Price Differences Leading to Lower Revenues

Pipeline capacity constraints mean that Canadian oil explorers are selling their products in the United States – their major market – at highly discounted prices, causing tremendous loss in revenues. In fact, the discounts have led to a huge difference between Alberta’s Western Canada Select and New York-traded West Texas Intermediate oil benchmark. After adjustments made for differences in quality and shipping costs, the Fraser Institute in Canada found the difference between oil prices in the United States and Canada at $26.30 per barrel for 2018. This is expected to land a C$15.8 billion blow to the energy sector’s revenues. Notably, the price difference between the two averaged at $16.54 per barrel during the 2012-17 period, which resulted in lost revenues of C$20.7 billion.

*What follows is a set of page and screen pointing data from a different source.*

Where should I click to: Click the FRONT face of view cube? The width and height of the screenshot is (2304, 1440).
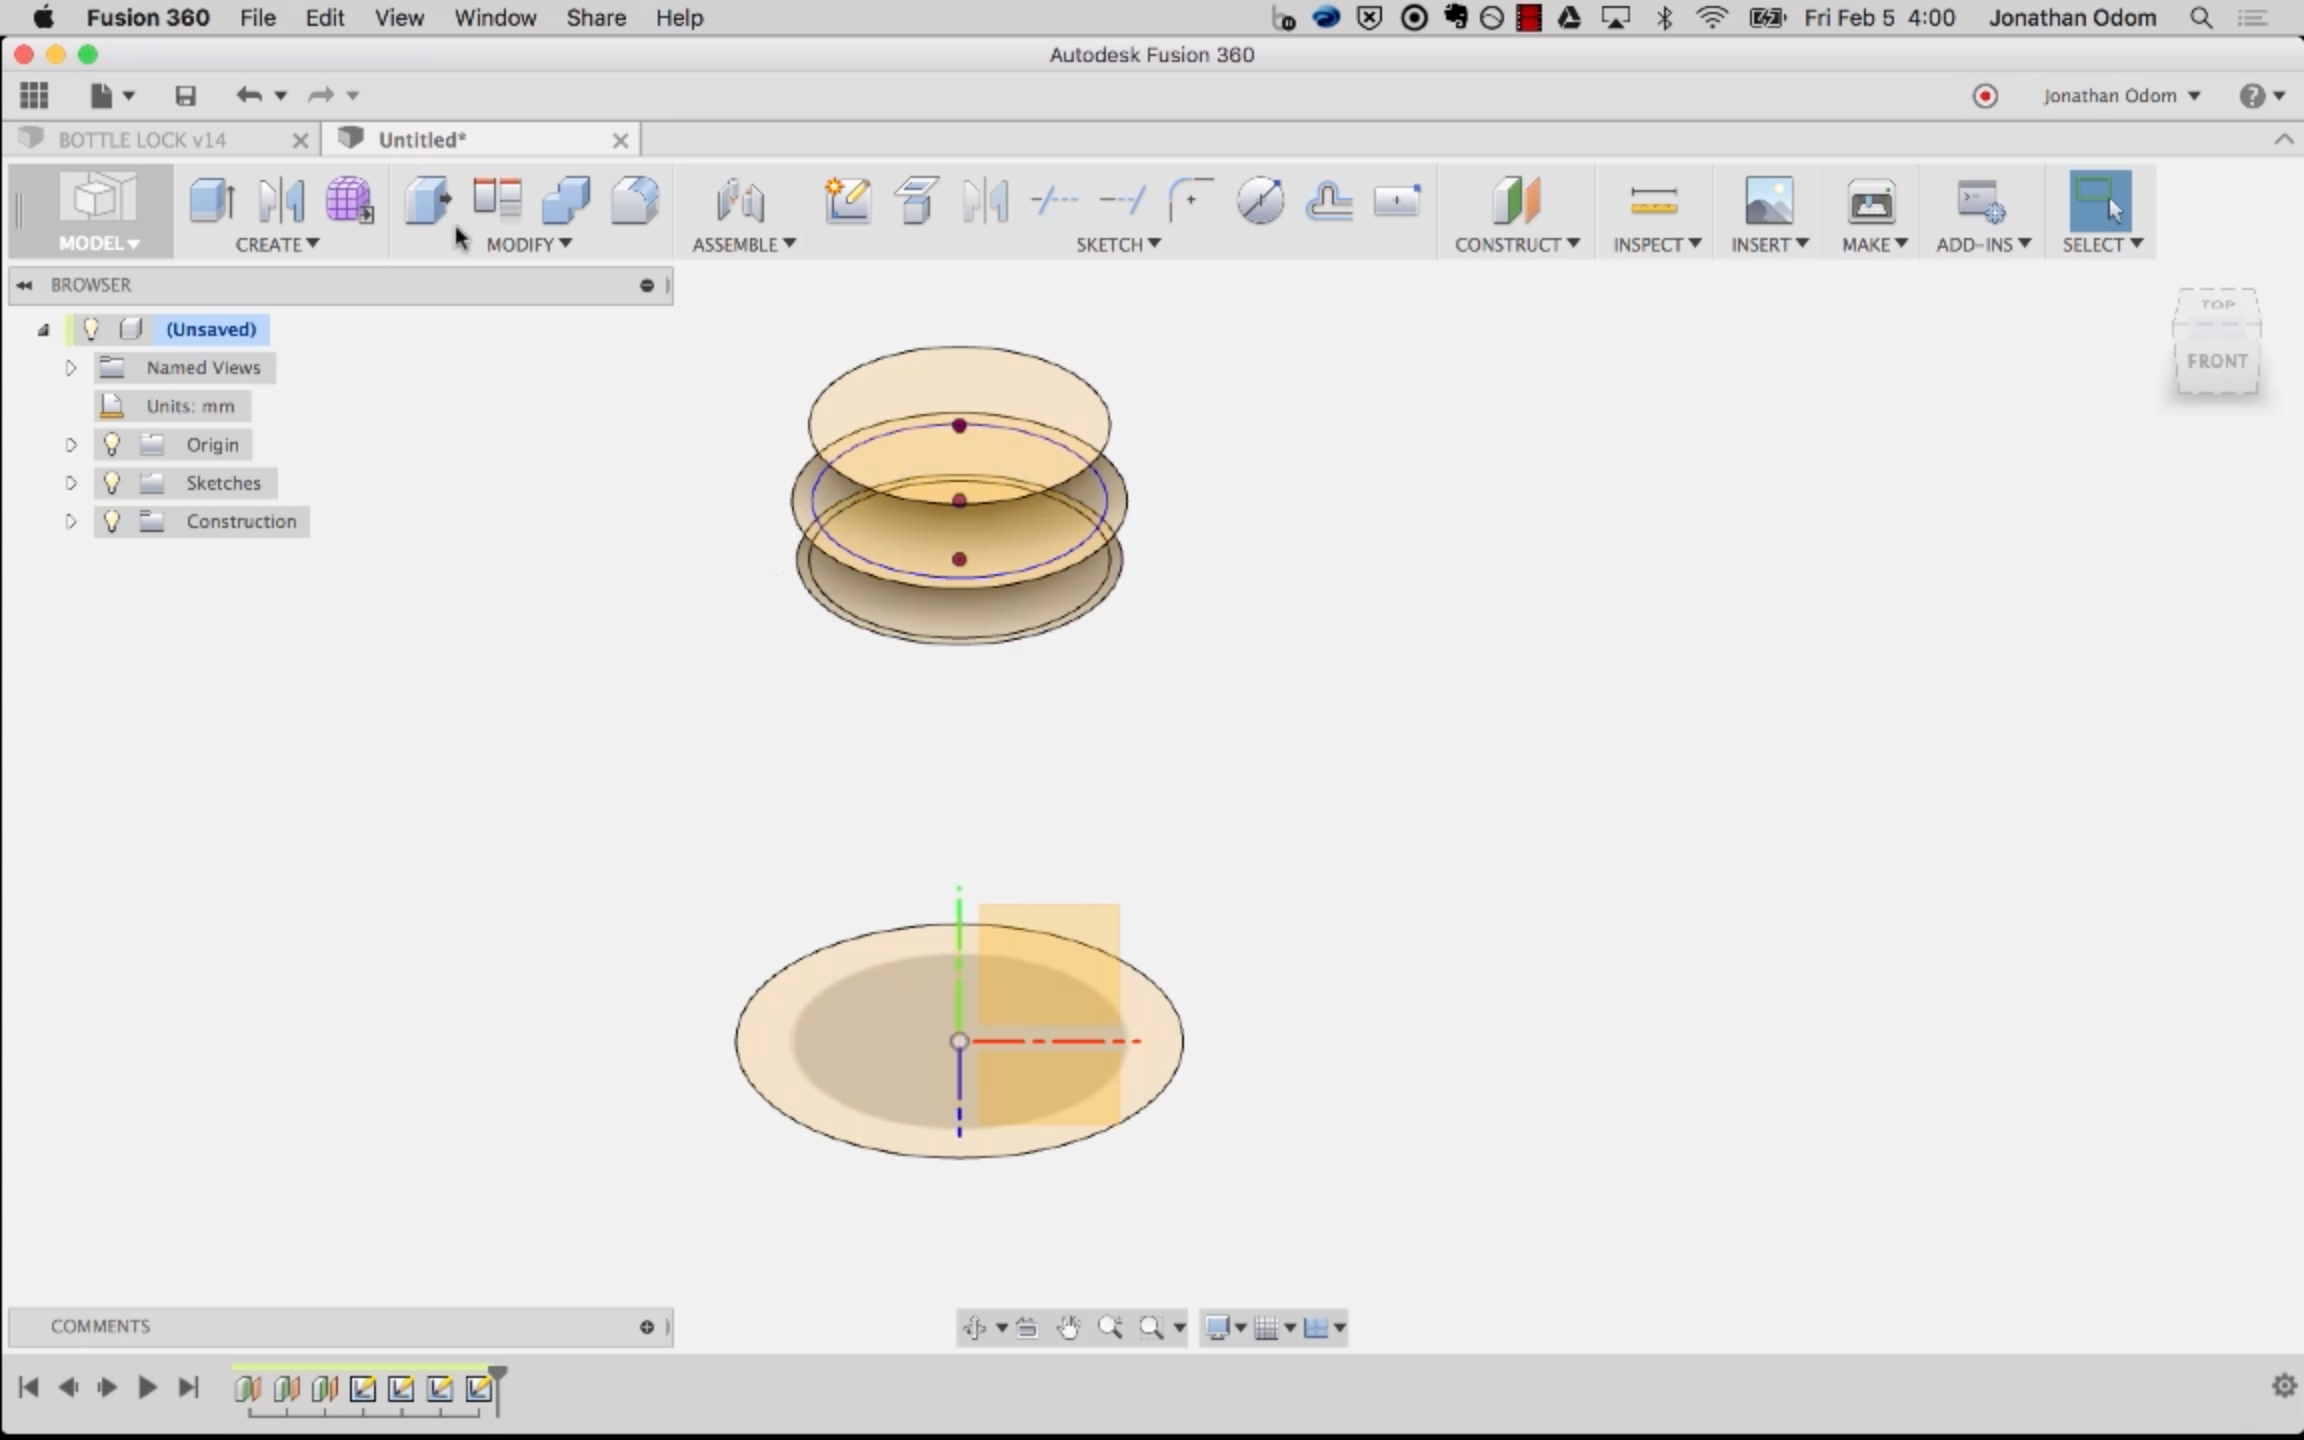tap(2217, 361)
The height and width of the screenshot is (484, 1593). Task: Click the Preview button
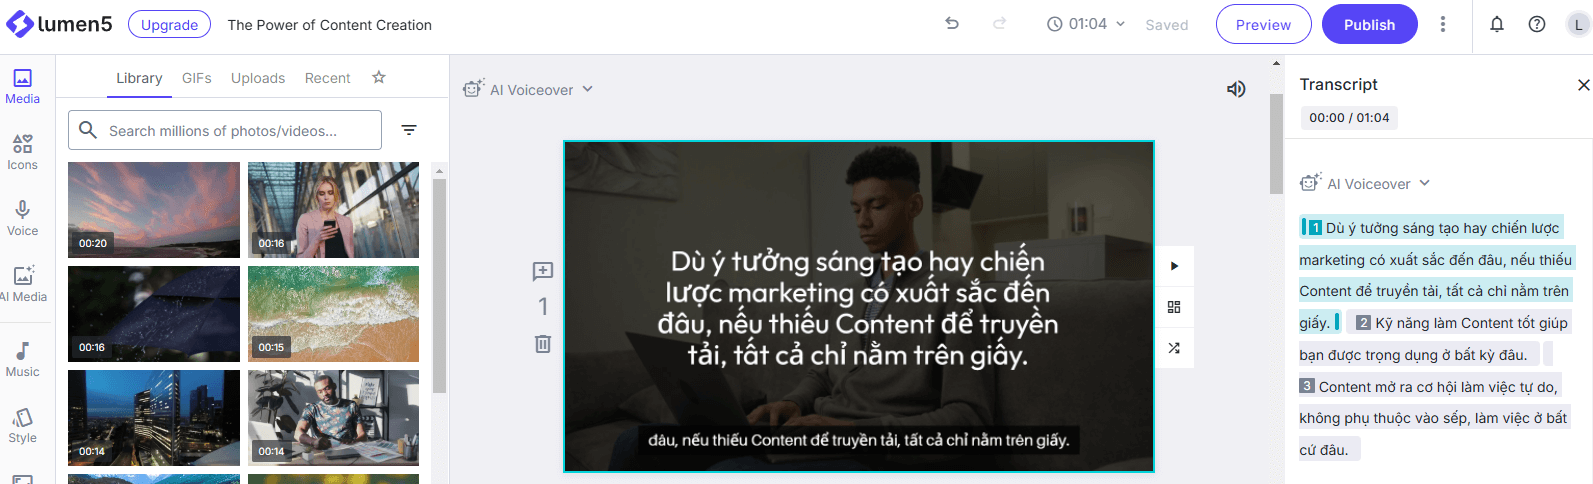[1262, 25]
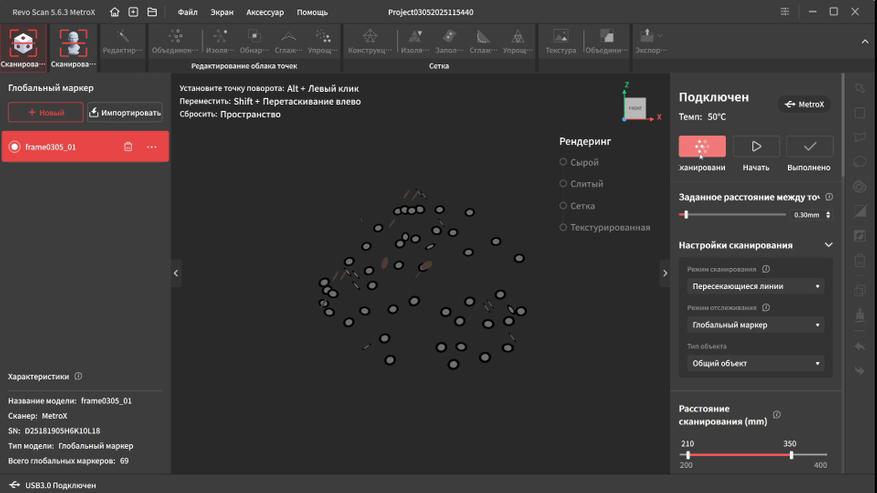
Task: Open the Режим отслеживания dropdown
Action: click(x=756, y=325)
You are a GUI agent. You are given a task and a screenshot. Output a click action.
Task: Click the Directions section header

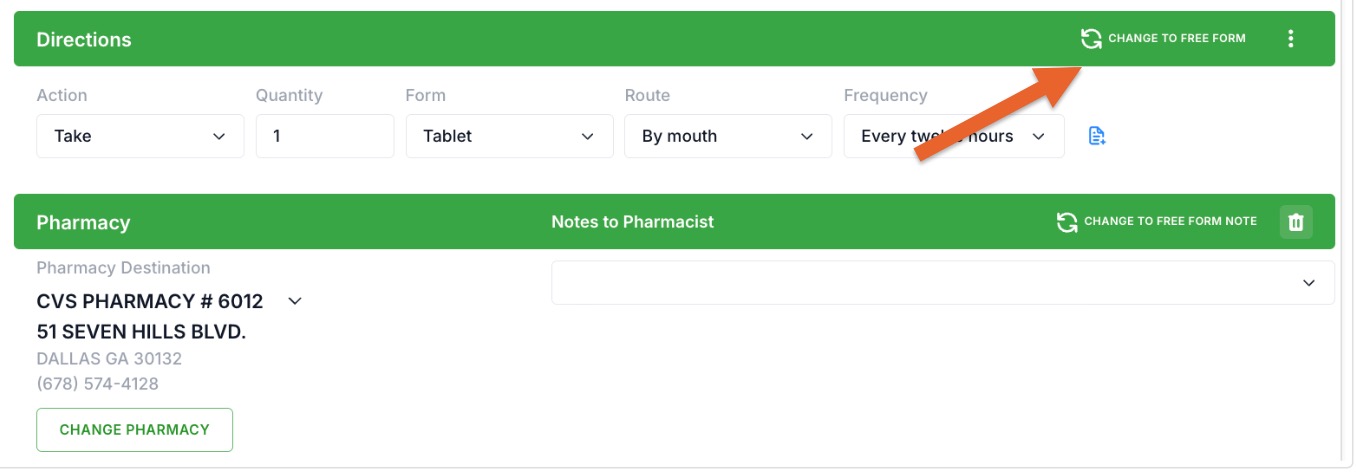[x=84, y=40]
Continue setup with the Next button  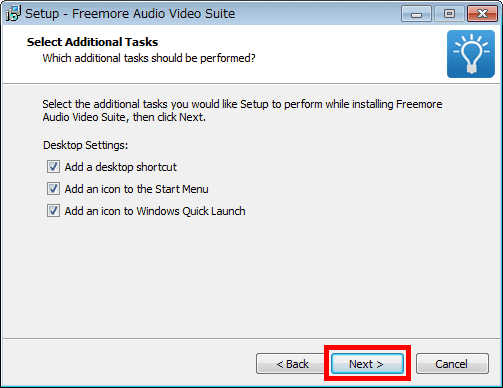(x=367, y=364)
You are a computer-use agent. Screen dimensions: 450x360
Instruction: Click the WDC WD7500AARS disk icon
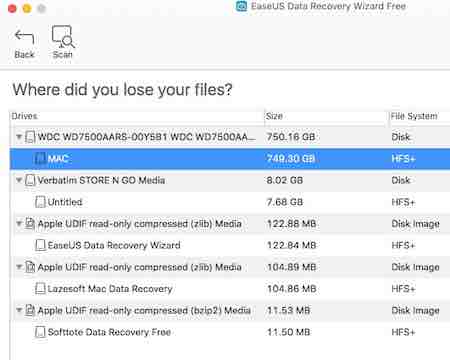[x=30, y=137]
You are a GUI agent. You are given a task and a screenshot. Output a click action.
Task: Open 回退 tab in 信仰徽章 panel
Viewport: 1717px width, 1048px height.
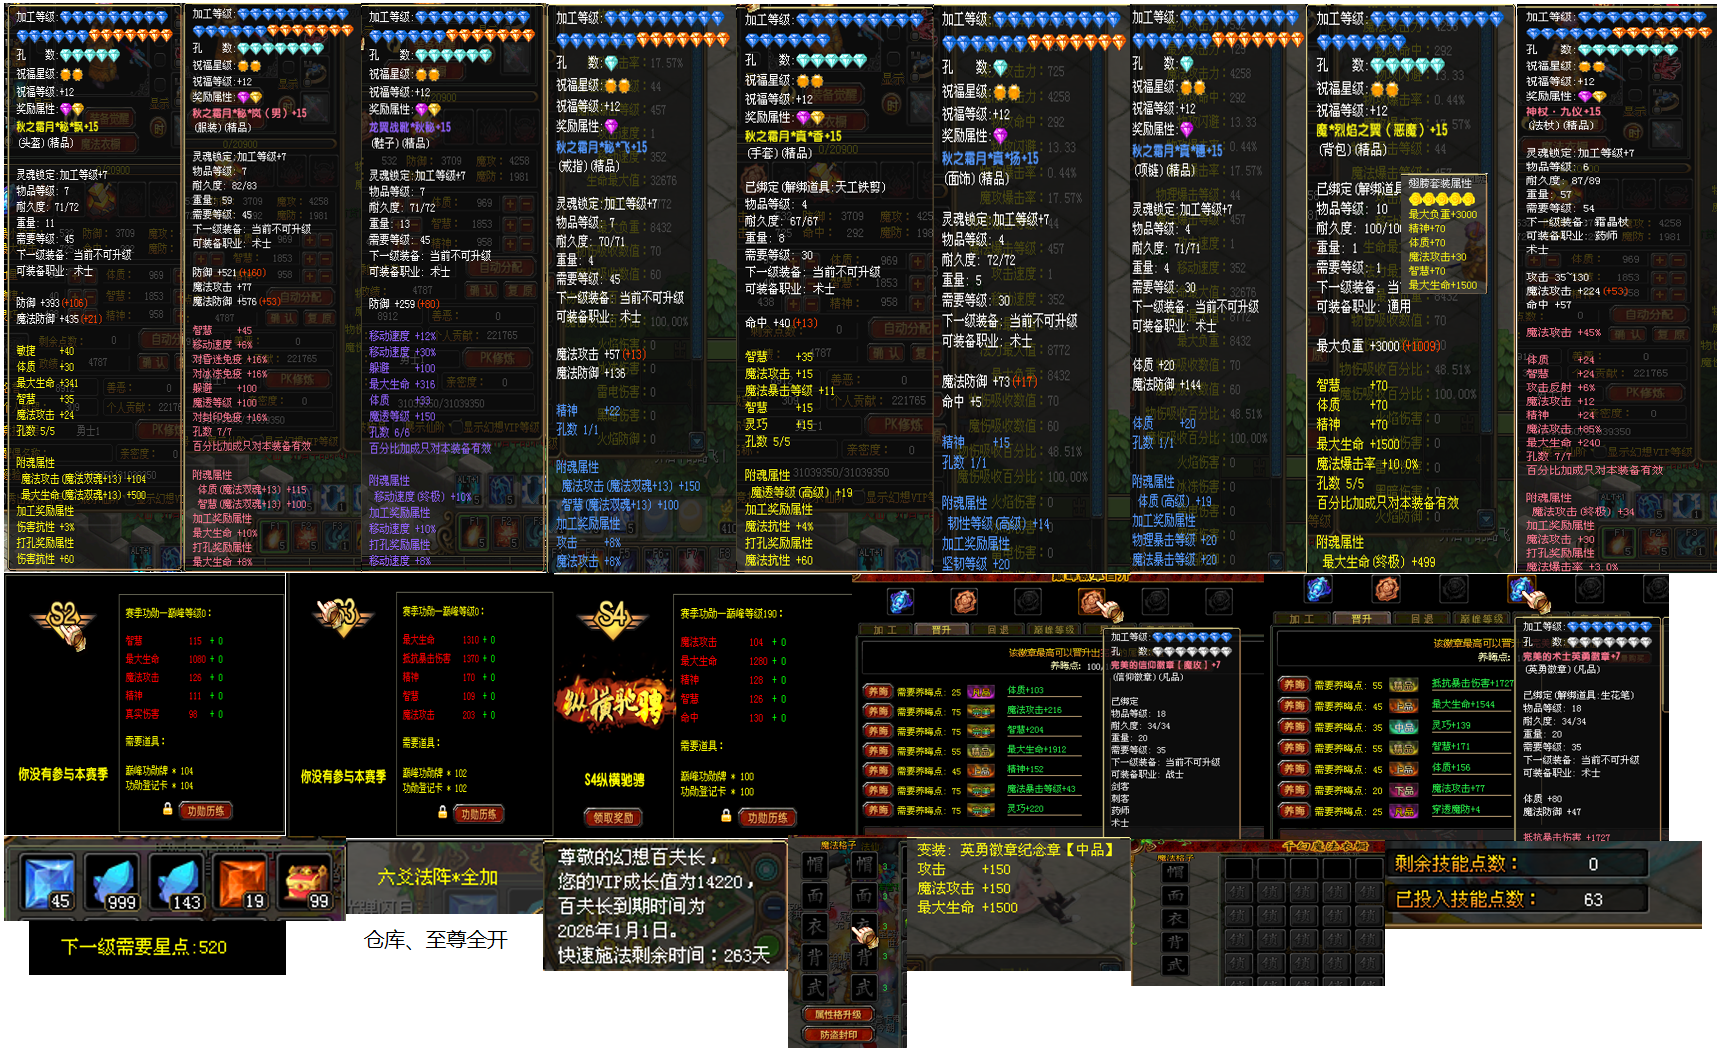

As it is, extraction from oil sands is a high-risk strategy considering the extra costs involved compared with production from conventional oil wells. Add to it limited pipeline capacity and things do not look too promising for Canada’s upstream players.

Now the question is what led to this infrastructural scenario.

Environmental and Political Turmoil

Though several major pipeline projects received the green light from the review agencies in the country, their future is still uncertain due to political turmoil. Moreover, environmental protests are on the rise, thereby further derailing construction. The crusaders believe that the rapidly growing movement of oil around the country is unsafe.

For example, the C$7.4 billion Trans Mountain pipeline expansion project of Kinder Morgan, Inc. (NYSE:KMI) – a Zacks Ranks #3 (Hold) company – faced opposition from British Columbia residents and indigenous communities, who are wary of the potential impact of the project on the environment. The NDP government in British Columbia also opposed the expansion project. Currently, the Canadian government is planning to provide a financial shield to the company from the politically motivated delays.